Allora il diavolo lo portò nella città santa” - cioè Gerusalemme - “lo pose sul punto più alto del tempio” perché un apocrifo dell’AT, il IV Libro di Esdra, afferma che il Messia si sarebbe manifestato improvvisamente apparendo nel punto più alto del tempio, nel pinnacolo e questo si attendeva quel movimento spirituale che faceva riferimento a questo libro. Allora il diavolo, che si mostra come aiutante di Gesù, dice “Fai quello che il popolo s’attende, fai quello che il popolo desidera, anzi dagli un tocco di più”: “giacché sei figlio di Dio” - “«gettati giù»”, cioè manifestati come la gente si aspetta, ma dai anche un tocco di forza straordinario che faccia comprendere che tu sei veramente il figlio di Dio. Qui il tentatore usa la Scrittura come faranno in seguito ripetutamente nella loro sicumera farisei, scribi ed anziani pensando di averla dalla loro parte; cita infatti il Salmo 91 (11-12): “Ai suoi angeli darà ordini ed essi ti porteranno sulle loro mani perché il tuo piede non inciampi in una pietra

Gesù smaschera l’insinuazione del diavolo che invita a un rapporto sbagliato con Dio, la tentazione del miracolismo, il ricorso a Dio affinché faccia ciò che noi siamo chiamati a fare con le immense capacità che Lui ci ha messo a disposizione… quando entra il miracolismo, la religione diventa superstizione, magia.
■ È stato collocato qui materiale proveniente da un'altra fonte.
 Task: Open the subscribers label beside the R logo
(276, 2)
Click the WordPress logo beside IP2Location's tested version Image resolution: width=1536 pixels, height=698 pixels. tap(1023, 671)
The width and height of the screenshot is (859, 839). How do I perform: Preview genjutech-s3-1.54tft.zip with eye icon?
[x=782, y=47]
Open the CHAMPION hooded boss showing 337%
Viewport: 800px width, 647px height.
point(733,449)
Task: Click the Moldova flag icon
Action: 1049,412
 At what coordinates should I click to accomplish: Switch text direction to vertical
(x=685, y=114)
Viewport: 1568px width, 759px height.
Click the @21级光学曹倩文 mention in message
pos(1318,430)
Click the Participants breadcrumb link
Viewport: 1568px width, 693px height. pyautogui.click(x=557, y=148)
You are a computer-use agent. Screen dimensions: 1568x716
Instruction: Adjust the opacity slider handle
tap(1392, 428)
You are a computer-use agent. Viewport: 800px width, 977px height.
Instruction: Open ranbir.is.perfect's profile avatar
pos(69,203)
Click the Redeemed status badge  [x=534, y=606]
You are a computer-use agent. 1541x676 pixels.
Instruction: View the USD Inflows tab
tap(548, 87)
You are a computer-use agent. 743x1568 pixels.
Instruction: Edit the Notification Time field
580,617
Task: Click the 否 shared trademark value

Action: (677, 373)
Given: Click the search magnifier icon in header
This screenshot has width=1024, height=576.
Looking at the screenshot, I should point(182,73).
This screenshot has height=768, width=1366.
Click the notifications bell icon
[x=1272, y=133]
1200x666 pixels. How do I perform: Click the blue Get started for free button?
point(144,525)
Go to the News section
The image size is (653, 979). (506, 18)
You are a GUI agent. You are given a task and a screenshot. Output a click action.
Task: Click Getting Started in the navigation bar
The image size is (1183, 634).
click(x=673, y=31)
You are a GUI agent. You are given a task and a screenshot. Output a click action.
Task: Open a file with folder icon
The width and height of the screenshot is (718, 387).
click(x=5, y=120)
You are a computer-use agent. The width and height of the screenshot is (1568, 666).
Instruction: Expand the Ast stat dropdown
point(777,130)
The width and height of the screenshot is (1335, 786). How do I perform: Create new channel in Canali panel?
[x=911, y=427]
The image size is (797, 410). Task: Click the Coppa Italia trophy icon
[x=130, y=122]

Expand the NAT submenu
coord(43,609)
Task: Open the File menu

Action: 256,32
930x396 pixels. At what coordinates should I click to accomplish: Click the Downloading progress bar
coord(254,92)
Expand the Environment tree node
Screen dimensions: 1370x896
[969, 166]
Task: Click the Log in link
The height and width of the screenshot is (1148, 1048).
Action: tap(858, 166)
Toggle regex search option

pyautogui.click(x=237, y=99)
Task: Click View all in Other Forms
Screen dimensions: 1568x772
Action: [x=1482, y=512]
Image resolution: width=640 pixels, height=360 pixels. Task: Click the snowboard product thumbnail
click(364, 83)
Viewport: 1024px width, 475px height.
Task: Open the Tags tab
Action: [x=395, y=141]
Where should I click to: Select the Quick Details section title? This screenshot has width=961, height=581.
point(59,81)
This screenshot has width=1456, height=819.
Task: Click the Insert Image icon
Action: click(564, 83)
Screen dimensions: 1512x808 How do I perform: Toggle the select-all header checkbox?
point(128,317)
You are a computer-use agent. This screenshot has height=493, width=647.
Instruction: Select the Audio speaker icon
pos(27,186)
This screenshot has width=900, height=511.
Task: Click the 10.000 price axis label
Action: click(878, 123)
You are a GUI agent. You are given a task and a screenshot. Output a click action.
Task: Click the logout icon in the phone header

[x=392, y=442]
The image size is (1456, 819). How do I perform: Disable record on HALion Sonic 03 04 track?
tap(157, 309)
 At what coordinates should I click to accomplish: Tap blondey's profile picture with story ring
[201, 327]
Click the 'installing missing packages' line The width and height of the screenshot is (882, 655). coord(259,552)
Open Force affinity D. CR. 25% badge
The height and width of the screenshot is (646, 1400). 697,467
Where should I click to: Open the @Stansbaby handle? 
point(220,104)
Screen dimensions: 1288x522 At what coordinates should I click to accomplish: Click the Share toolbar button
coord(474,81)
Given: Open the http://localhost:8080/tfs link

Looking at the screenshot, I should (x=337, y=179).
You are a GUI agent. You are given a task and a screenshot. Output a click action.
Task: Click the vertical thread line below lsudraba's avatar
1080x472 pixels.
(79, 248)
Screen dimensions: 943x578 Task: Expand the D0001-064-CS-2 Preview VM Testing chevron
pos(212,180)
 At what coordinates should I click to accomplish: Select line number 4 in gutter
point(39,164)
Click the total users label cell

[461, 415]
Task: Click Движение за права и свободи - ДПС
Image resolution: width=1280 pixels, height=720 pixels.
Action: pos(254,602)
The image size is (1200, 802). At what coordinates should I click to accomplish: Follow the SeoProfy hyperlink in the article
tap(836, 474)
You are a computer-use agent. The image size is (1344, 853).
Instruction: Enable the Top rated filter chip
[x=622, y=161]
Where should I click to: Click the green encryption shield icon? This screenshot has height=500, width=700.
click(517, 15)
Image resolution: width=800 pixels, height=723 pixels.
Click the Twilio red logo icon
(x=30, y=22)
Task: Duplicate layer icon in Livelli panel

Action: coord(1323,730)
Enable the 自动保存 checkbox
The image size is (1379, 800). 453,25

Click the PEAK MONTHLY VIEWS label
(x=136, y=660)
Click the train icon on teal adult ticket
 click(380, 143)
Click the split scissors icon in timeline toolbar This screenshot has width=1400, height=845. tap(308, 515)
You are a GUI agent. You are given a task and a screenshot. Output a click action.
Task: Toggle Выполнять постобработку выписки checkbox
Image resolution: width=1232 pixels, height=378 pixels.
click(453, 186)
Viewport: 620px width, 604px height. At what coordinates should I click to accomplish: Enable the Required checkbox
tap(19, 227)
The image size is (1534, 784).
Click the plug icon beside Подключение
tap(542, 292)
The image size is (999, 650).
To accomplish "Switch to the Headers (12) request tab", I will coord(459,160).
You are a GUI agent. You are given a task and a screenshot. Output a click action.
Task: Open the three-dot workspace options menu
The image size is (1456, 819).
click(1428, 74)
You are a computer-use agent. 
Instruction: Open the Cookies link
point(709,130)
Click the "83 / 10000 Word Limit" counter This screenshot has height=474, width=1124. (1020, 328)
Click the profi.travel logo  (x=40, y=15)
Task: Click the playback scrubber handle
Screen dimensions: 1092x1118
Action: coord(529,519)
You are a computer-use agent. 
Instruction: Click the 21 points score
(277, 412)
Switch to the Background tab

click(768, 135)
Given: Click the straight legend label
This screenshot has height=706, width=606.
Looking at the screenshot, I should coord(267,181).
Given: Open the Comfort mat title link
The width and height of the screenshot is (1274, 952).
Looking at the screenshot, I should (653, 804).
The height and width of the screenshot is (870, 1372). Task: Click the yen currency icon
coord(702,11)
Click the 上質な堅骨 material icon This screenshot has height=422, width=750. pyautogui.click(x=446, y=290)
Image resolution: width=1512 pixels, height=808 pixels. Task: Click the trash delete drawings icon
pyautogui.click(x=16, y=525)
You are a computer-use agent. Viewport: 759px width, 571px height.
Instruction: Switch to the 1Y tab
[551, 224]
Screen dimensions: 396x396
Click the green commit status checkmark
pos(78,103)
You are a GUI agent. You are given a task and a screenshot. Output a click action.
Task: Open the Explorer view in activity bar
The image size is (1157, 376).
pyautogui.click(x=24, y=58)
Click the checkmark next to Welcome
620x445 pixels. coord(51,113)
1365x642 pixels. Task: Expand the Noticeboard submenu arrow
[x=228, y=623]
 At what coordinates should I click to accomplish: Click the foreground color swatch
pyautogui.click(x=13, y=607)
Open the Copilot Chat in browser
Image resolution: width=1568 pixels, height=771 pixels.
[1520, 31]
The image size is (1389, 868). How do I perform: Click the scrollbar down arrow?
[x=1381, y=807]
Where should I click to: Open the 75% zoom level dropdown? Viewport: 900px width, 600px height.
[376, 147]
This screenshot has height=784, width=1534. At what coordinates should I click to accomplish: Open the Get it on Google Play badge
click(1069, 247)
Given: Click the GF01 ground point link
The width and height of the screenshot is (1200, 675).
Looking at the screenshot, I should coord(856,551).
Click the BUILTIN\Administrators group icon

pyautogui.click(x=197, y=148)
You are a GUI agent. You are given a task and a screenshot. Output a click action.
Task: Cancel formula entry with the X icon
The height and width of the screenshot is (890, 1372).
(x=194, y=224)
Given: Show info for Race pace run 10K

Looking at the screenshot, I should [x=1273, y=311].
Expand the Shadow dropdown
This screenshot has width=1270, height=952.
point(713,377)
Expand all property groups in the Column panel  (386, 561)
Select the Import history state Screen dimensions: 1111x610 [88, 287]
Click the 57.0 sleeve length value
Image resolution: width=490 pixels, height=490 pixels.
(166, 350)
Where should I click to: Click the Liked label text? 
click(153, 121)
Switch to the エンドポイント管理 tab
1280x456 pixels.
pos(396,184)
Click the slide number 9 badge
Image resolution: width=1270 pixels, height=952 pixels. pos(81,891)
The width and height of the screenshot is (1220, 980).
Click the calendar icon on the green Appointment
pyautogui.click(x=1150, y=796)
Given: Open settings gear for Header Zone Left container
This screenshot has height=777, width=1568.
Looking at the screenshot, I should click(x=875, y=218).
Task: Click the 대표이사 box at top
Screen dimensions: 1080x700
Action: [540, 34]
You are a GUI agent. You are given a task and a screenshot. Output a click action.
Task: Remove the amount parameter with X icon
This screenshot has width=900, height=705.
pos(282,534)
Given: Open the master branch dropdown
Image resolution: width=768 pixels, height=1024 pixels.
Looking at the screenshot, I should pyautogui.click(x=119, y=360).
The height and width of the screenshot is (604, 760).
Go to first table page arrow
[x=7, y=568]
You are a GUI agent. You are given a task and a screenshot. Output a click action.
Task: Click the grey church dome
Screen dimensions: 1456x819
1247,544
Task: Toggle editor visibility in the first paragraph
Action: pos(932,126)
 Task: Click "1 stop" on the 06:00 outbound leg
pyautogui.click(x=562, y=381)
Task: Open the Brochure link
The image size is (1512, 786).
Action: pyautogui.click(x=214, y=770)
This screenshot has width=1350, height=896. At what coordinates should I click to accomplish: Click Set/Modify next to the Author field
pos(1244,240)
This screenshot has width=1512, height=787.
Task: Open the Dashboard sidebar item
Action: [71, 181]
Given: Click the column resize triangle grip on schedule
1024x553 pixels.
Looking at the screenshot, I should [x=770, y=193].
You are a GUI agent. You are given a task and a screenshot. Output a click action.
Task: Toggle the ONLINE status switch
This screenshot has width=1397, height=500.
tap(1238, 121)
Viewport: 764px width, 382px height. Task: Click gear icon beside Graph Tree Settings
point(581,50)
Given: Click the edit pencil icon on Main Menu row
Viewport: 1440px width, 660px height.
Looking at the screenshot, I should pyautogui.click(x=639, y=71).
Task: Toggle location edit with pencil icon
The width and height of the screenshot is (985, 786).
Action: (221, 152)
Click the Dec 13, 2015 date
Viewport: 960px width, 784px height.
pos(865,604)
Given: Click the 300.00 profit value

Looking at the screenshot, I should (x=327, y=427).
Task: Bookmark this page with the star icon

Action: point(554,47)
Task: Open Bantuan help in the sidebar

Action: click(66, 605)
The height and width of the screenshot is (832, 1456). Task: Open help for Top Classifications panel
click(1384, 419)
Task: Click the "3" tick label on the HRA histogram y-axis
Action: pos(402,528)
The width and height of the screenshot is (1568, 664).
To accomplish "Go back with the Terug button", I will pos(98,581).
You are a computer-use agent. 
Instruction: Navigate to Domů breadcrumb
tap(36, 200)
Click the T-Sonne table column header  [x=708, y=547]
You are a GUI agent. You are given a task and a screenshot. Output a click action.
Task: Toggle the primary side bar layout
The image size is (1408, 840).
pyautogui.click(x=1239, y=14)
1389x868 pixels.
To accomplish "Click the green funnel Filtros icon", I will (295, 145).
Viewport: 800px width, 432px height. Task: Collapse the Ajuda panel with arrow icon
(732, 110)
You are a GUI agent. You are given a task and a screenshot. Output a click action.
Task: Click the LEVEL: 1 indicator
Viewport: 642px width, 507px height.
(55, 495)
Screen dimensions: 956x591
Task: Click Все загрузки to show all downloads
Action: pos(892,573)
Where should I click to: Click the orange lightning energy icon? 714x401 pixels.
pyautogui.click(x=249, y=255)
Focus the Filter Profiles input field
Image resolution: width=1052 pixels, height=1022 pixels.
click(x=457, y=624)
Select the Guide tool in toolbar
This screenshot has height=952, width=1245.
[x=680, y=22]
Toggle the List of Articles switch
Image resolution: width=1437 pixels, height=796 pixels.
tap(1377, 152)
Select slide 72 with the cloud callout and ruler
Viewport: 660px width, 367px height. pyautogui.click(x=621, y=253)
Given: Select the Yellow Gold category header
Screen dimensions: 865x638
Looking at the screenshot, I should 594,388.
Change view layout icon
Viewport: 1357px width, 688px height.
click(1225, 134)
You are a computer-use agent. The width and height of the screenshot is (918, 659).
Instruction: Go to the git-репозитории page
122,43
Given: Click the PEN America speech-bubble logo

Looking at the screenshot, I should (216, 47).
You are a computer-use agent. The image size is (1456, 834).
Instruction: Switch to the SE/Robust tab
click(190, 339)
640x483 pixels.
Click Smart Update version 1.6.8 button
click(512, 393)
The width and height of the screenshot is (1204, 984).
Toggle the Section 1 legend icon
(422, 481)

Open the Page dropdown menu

Inoltre la fede, il rapporto di amore non ha bisogno di prove: è fiducia, abbandono totale.

 

“Di nuovo …” ma non siamo di fronte ad una azione ripetuta, meglio tradurre – come è possibile – con “Questa volta il diavolo lo portò sopra un monte altissimo” che all’epoca erano considerati la residenza degli dei e tutti coloro che detenevano un potere si costruivano la propria residenza su di una altura. 

Gli mostrò tutti i regni e la loro gloria” – vale a dire la loro ricchezza - “e gli disse: «Tutte queste cose ti darò se, gettandoti ai miei piedi, mi adorerai»”. Cioè il diavolo propone a Gesù la condizione divina adorando, usando il potere per dominare il mondo. È il suggerimento non di servire ma di dominare, non di essere solidali, ma di sopraffare. Ovunque si eserciti questo dominio sull’uomo, ovunque si lotti per prevalere sugli altri, ogni volta che qualcuno è costretto a inginocchiarsi, a inchinarsi davanti un suo simile… lì è all’opera la logica del maligno! Non per nulla fin dall’inizio il Signore ha messo in guardia il suo popolo dal pericolo dell’idolatria (Dt 6,13) e il potere lo è. Gesù si esprimerà non nel dominio ma nel servizio perché questa è l’identità dell’amore del Padre.


In tutta la sua vita di Gesù sarà continuamente sedotto dal prendere il potere, perché era questo che il popolo si aspettava e quando questo s’accorgerà che Gesù non è un Messia di potere, lo rifiuterà e lo ucciderà.